*SELECTED EXCERPT*.
☆ ☆ ☆

For reasons that will be soon explained, traditional Pi is deficient because historically it has awkwardly used logical straight lines to measure illogical curvature. Thus, by using the highest level of mathematics known as Intuitive Maths, the True Value of Pi must be a bit more than anticipated to compensate for the mysterious “Area Under The Curve”. When this is done, the value, currently known as JainPi, = 3.144… can be derived, by knowing the precise Height of the Cheops Pyramid which is based on the Divine Phi Proportion (1.618…). Instead of setting our diameter at 1 unit or 1 square, something magical happens when we set the diameter at the diagonal length of a Double Square = 2.236… which is the Square Root of 5 (meaning 2.236… x 2.236… = 5). This is the critical part of the formula that derives Phi \frac{1+\sqrt{5}}{2}, and was used by ancient vedic seers as their starting point to construct their most important diagram or ‘Yantra’ or power-art called the Sri Yantra. With a Root 5 diameter, the translation of the Phi’s formula into a geometric construct derives the royal Maltese Cross symbol, concluding that Phi is Pi, that Phi generates Pi, and that Pi must be derived with a knowledge of the Harmonics of Phi. When this is understood and utilized, we will collectively enter into a veritable Space Age.

How did we get the wrong value? It’s based on the “fact” that the computation of π is based on the use of “logical” straight lines to measure “illogical” curvurature. (From just that one sentence, we can already conclude that Jain knows nothing about logic, except what he learned from Mr. Spock on Star Trek.) More precisely, according to Jain:

In all due good respects, we must first honour Archimedes of Syracuse 2,225 years ago, who gave the world his system on how to calculate Pi, approximated to 22÷7, by cutting the circle into say 16 slices of a pizza, and measuring the 16 edge lengths of these 16 triangular polygons (fig 3), to get a good estimate for the circumference of a circle. The idea was that if we kept making the slices of pizza smaller and smaller, by subsequently cutting the circle into 32 slices, then 64, then 128 then 256 slices, we would get a better and more accurate representation for the circumference. The Fundamental Flawed Logic or Error with Archimede’s Increasing Polygon Method was that he failed to measure The Area Under The Curve. In fact, he assumed that The Area Under The Curve, just magically disappeared. Even in his time, Archimedes admitted that his value was a mere estimate!

This explanation does a beautiful job of demonstrating how utterly ignorant Jain is of math. Archimedes may have been the first person from the western tradition to have worked out a mechanism to compute a value for π – and his mechanism was a good one. But it’s far from the only one. But let’s ignore that for a moment. Jain’s supposed critique, if true, would mean that modern calculus doesn’t work. The wedge-based computation of π is a forerunner of the common methods of calculus. In reality, when we compute the value of almost any integral using calculus, our methods are based on the concept of drawing rectangles under the curve, and narrowing those rectangles until they’re infinitely small, at which point the “area under the curve” missed by the rectangles becomes zero. If the wedge computation of π is wrong because it misses are under the curve, then so will every computation using integral calculus.

☆ ☆ ☆

*TO DO*.
(a) Write out the passage about pi starting at "In all due good" and ending at "a mere estimate!".
(b) In the passage about pi, what are all the numbers of pizza slices that the circle is cut into?
The records that come next are separate material and have no connection to the passage about pi.

*INFORMATION SHOWN*.
☆ ☆ ☆

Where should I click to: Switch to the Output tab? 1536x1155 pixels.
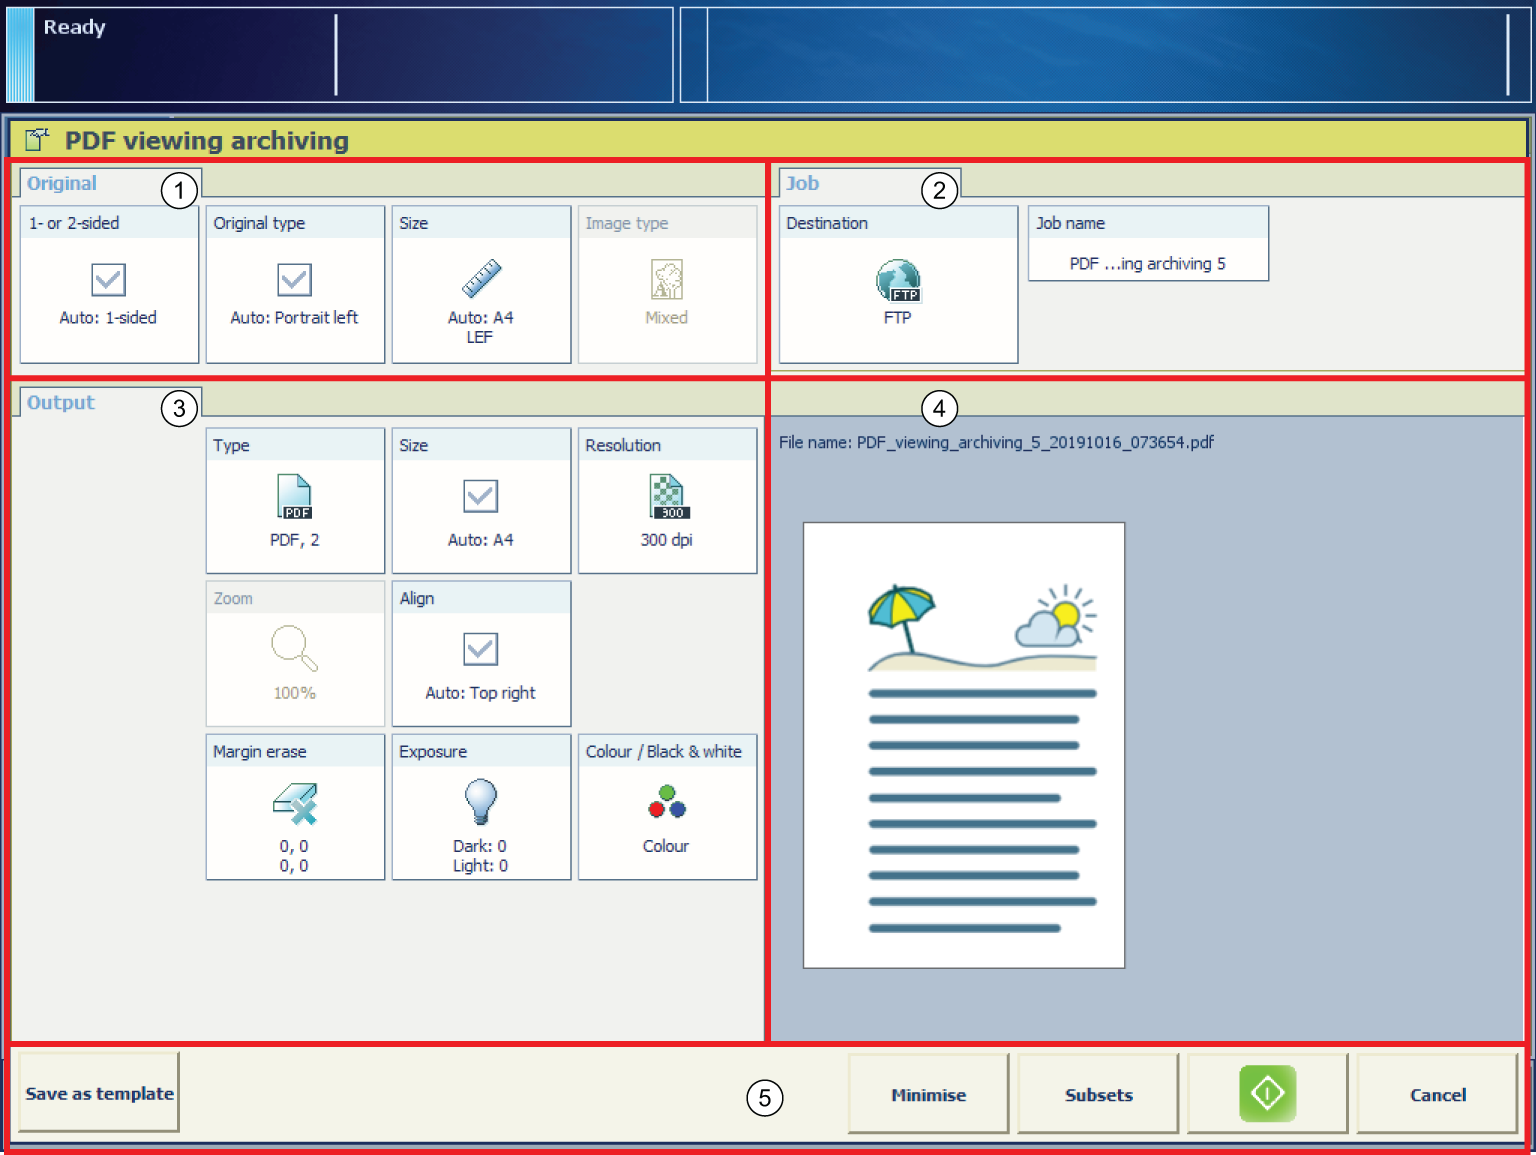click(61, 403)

☆ ☆ ☆

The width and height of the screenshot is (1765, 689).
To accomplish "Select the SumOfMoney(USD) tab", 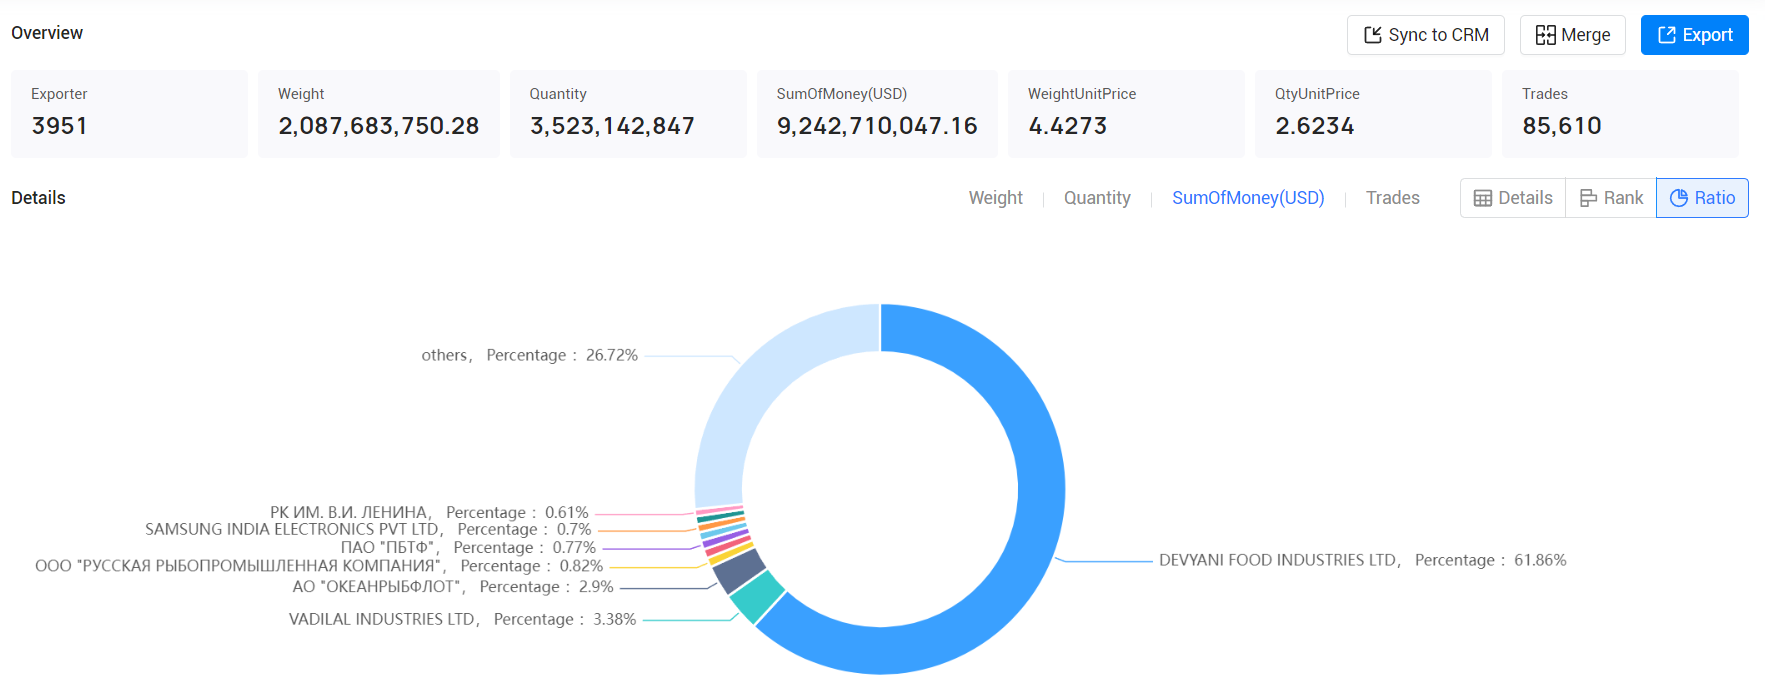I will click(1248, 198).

☆ ☆ ☆

*SOLUTIONS BY TASK*.
(a)
In all due good respects, we must first honour Archimedes of Syracuse 2,225 years ago, who gave the world his system on how to calculate Pi, approximated to 22÷7, by cutting the circle into say 16 slices of a pizza, and measuring the 16 edge lengths of these 16 triangular polygons (fig 3), to get a good estimate for the circumference of a circle. The idea was that if we kept making the slices of pizza smaller and smaller, by subsequently cutting the circle into 32 slices, then 64, then 128 then 256 slices, we would get a better and more accurate representation for the circumference. The Fundamental Flawed Logic or Error with Archimede’s Increasing Polygon Method was that he failed to measure The Area Under The Curve. In fact, he assumed that The Area Under The Curve, just magically disappeared. Even in his time, Archimedes admitted that his value was a mere estimate!

(b) 16, 32, 64, 128, 256